Rows of pointing data:
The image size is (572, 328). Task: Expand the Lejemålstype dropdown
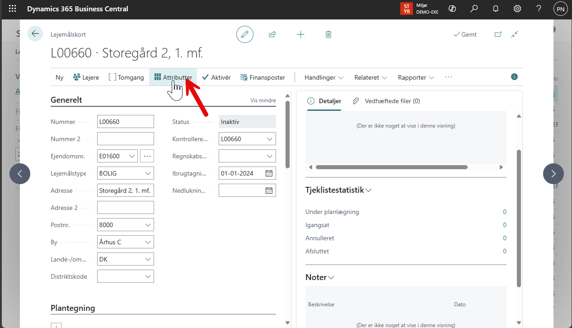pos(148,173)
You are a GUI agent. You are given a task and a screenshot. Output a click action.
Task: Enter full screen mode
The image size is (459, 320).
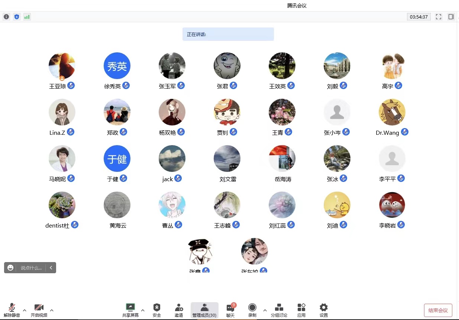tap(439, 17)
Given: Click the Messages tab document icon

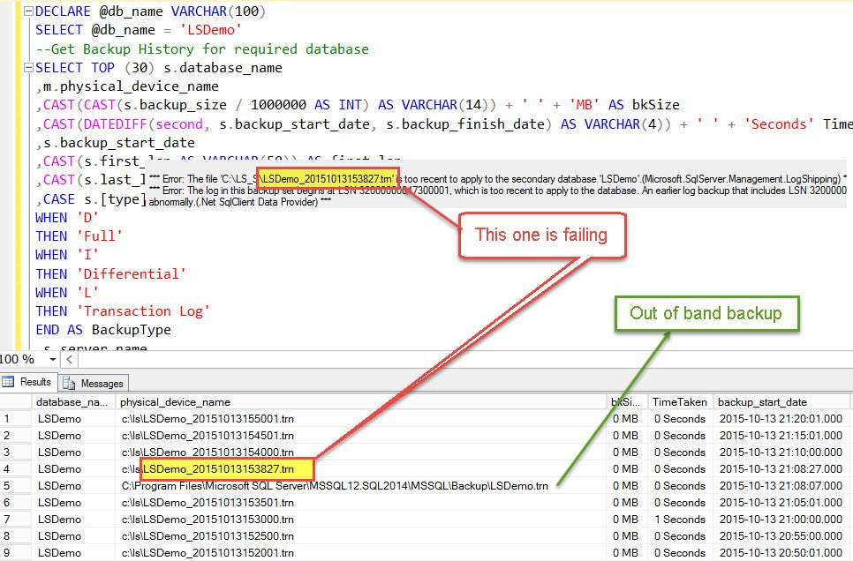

__Task statement__
Pick out each line above that contains the word "image" and copy it in full. Case counts.

__Exercise answer__
The image size is (572, 328). Task: Expand the Lejemålstype dropdown
The image size is (459, 320).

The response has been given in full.